┌─ Input data

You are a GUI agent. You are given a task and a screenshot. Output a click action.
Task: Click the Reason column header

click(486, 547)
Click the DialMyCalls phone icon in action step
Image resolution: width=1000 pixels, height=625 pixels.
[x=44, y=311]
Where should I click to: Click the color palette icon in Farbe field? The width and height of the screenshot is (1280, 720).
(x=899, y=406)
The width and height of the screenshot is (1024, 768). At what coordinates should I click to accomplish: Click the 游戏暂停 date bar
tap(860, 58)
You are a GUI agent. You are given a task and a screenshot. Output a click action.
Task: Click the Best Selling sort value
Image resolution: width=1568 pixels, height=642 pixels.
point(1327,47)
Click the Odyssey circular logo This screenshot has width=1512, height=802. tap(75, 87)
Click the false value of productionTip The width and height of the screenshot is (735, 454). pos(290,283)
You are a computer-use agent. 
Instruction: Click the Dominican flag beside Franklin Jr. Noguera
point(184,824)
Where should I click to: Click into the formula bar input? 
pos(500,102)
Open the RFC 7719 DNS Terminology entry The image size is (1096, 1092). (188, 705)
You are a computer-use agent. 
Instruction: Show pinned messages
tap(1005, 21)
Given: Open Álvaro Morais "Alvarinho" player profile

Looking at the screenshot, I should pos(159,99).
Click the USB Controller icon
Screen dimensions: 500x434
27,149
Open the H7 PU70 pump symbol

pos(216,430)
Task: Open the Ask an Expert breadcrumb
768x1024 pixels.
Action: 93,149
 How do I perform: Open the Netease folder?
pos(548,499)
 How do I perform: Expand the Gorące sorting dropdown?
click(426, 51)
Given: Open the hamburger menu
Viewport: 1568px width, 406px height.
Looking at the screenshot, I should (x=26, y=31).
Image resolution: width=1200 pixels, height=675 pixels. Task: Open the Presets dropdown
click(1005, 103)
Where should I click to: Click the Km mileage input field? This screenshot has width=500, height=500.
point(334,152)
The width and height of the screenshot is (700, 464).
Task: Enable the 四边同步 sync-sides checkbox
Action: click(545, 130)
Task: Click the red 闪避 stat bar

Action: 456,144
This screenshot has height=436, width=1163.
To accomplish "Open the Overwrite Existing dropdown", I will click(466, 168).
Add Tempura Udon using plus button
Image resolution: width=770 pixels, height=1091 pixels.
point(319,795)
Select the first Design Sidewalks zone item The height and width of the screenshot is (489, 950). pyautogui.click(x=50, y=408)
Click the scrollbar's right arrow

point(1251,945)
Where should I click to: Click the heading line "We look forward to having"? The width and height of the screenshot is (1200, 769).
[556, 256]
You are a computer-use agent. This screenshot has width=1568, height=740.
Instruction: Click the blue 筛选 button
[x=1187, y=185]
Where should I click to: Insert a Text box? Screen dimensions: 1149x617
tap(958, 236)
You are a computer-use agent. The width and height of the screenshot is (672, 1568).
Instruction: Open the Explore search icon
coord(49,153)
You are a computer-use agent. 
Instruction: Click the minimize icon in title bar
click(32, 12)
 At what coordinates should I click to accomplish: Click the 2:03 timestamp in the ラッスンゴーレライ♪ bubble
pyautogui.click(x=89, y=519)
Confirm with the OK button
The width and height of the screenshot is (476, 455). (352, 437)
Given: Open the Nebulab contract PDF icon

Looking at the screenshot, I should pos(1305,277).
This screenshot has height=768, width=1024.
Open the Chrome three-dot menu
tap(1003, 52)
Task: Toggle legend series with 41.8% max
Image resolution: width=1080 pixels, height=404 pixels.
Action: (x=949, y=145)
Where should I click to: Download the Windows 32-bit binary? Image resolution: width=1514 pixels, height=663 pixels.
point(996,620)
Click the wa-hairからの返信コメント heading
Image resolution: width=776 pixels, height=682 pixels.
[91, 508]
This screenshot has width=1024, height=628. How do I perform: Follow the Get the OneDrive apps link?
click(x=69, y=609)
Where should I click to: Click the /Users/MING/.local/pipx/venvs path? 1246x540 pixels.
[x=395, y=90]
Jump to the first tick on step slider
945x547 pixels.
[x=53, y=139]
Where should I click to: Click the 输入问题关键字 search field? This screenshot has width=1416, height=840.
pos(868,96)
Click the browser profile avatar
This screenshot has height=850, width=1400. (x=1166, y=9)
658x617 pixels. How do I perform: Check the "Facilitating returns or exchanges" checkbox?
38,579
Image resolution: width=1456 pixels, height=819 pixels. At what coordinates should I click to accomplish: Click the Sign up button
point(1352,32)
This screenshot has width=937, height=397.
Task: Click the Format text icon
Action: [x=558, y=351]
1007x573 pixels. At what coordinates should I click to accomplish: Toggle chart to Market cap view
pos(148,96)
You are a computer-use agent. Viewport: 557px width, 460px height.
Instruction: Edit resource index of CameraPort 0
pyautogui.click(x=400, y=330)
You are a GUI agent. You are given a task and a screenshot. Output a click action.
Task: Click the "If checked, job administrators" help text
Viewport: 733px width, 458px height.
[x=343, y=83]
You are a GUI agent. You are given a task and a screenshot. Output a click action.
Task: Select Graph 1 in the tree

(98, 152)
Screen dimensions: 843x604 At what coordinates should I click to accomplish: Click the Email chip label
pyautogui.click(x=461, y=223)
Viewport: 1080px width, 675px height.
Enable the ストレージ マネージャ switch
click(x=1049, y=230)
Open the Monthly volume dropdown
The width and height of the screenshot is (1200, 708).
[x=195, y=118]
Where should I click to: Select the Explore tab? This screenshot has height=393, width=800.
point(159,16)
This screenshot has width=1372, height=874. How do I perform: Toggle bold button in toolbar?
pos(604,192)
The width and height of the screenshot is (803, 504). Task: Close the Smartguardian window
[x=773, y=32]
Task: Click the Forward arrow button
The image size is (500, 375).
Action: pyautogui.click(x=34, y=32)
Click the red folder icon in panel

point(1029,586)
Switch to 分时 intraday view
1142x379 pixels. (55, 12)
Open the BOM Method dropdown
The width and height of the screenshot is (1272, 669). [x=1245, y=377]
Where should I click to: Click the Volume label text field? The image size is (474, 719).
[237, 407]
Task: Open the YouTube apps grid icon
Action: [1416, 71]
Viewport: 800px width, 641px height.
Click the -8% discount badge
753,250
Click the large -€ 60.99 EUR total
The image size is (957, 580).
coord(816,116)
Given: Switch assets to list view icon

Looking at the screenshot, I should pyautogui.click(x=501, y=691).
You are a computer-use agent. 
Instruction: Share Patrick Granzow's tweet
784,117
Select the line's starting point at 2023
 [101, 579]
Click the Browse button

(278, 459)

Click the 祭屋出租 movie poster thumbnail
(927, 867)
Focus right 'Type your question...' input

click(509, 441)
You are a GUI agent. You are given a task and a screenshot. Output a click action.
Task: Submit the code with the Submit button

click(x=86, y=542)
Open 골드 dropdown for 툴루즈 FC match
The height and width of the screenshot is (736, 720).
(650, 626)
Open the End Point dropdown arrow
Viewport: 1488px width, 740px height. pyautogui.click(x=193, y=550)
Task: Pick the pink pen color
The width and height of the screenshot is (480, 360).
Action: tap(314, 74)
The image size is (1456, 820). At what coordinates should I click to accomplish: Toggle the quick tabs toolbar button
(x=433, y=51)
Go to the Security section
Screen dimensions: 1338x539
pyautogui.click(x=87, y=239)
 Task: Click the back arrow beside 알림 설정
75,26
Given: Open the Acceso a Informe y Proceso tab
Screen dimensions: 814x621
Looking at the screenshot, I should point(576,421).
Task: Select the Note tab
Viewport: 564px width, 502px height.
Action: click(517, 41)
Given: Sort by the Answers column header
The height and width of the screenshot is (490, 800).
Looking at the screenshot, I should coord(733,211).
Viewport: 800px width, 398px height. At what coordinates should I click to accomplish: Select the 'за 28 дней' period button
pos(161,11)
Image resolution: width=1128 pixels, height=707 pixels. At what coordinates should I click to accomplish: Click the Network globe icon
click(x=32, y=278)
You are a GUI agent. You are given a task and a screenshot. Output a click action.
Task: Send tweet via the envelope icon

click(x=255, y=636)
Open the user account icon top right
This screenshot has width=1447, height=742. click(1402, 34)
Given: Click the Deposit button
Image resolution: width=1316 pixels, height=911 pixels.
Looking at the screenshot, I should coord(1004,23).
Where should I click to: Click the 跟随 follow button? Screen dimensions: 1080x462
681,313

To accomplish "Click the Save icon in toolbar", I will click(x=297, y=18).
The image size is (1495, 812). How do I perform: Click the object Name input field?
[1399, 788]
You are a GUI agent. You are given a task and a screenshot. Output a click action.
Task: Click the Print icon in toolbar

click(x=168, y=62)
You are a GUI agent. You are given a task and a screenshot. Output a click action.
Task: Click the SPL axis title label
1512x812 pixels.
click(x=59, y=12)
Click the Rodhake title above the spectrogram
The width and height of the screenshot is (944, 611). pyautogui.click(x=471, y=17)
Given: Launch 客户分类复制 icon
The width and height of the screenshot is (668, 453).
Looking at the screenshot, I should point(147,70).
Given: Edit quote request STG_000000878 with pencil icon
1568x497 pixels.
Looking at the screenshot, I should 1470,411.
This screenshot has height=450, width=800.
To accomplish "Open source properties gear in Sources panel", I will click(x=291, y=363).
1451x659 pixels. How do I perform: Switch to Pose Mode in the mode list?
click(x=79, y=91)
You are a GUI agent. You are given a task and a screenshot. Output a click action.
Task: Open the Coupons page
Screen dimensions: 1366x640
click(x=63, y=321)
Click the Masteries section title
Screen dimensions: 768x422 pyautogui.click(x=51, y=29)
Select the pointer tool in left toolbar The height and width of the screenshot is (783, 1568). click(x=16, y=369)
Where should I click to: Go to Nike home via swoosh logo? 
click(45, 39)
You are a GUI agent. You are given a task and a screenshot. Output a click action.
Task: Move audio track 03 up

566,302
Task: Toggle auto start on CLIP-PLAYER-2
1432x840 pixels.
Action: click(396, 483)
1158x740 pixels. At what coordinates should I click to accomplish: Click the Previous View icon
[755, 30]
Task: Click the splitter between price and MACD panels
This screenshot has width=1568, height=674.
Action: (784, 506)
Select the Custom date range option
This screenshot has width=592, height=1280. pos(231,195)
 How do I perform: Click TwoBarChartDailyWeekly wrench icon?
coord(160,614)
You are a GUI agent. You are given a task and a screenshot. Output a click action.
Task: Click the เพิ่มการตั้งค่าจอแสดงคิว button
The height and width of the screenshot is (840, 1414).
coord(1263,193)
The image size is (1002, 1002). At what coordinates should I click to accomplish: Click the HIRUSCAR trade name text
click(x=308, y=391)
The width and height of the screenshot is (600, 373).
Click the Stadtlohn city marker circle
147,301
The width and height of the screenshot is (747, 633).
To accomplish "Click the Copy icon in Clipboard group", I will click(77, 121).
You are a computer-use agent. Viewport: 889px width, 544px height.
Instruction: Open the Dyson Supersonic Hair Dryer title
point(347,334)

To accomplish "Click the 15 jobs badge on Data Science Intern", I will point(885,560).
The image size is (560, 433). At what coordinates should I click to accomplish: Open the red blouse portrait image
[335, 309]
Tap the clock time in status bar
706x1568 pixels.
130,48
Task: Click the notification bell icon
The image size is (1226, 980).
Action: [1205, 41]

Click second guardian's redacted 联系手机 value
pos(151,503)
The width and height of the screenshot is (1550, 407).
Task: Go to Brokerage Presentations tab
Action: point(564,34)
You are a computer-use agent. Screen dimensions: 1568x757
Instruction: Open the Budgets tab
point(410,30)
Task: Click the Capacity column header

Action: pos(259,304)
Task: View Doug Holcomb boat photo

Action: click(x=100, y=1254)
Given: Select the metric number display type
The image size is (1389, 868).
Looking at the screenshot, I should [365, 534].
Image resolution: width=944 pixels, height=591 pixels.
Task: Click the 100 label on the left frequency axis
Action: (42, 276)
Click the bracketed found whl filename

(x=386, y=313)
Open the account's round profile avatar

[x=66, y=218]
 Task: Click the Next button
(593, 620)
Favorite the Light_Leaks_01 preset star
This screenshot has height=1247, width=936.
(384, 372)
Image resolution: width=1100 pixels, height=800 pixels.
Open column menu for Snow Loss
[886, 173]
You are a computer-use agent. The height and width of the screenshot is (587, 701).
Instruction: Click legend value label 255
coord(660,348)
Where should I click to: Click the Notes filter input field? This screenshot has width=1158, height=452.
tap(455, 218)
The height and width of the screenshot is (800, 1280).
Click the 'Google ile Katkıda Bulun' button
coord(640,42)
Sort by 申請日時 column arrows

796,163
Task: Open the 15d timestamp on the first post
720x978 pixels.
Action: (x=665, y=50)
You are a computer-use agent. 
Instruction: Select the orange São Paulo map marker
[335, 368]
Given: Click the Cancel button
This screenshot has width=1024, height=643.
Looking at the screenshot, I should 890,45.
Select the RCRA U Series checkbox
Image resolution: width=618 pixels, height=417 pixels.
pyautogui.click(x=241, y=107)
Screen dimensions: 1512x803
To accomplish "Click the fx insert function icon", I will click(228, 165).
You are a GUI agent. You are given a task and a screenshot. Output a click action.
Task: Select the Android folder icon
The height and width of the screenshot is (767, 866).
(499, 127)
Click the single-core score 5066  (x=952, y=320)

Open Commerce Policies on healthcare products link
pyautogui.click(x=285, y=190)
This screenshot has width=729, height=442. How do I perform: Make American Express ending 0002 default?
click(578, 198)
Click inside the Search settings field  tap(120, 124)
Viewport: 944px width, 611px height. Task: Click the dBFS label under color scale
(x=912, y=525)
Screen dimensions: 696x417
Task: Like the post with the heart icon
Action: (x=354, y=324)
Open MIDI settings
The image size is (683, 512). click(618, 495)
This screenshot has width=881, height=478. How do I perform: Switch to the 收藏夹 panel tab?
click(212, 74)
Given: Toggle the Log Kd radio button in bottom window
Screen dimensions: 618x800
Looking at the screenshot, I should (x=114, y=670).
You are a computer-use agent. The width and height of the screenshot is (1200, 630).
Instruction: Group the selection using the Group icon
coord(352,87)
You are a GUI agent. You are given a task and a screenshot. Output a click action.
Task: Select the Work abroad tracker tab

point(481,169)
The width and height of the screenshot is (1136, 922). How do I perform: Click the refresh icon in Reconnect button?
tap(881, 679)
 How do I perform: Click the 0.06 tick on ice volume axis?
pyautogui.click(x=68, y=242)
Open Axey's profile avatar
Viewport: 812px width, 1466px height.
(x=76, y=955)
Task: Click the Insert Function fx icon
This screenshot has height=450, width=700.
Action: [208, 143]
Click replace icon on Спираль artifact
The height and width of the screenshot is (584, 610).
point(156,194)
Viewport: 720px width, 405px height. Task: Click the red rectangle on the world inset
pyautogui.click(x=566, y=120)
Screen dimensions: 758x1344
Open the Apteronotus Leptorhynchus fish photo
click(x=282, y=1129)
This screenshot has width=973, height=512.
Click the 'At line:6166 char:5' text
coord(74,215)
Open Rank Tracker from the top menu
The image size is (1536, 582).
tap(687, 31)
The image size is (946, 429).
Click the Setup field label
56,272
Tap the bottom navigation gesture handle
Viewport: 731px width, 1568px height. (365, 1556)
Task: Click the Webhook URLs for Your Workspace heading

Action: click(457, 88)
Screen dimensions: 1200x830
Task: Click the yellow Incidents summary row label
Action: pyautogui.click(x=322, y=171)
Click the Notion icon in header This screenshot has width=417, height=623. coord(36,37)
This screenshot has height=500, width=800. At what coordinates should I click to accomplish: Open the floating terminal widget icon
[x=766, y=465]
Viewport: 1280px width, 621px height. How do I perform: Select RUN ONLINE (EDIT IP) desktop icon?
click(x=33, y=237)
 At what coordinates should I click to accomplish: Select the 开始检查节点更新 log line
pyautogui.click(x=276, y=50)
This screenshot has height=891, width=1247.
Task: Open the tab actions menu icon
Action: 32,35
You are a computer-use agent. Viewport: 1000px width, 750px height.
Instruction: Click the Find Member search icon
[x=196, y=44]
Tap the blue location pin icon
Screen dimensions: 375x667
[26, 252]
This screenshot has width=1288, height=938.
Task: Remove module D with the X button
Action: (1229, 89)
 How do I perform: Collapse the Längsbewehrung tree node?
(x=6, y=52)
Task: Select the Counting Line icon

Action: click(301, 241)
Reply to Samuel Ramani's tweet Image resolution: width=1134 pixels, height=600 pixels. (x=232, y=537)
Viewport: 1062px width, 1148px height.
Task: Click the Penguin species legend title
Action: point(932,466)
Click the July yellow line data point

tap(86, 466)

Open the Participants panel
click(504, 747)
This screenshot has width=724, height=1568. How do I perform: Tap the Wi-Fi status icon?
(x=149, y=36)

└─

■ What the task asks ■
Beginning at the first line of the records, give again each line exactly as written, ending with the line that contains "Click the Odyssey".

■ Task result ■
You are a GUI agent. You are given a task and a screenshot. Output a click action.
Task: Click the Reason column header

click(486, 547)
Click the DialMyCalls phone icon in action step
Image resolution: width=1000 pixels, height=625 pixels.
[x=44, y=311]
Where should I click to: Click the color palette icon in Farbe field? The width and height of the screenshot is (1280, 720).
(x=899, y=406)
The width and height of the screenshot is (1024, 768). At what coordinates should I click to accomplish: Click the 游戏暂停 date bar
tap(860, 58)
You are a GUI agent. You are given a task and a screenshot. Output a click action.
Task: Click the Best Selling sort value
Image resolution: width=1568 pixels, height=642 pixels.
point(1327,47)
Click the Odyssey circular logo This screenshot has width=1512, height=802. tap(75, 87)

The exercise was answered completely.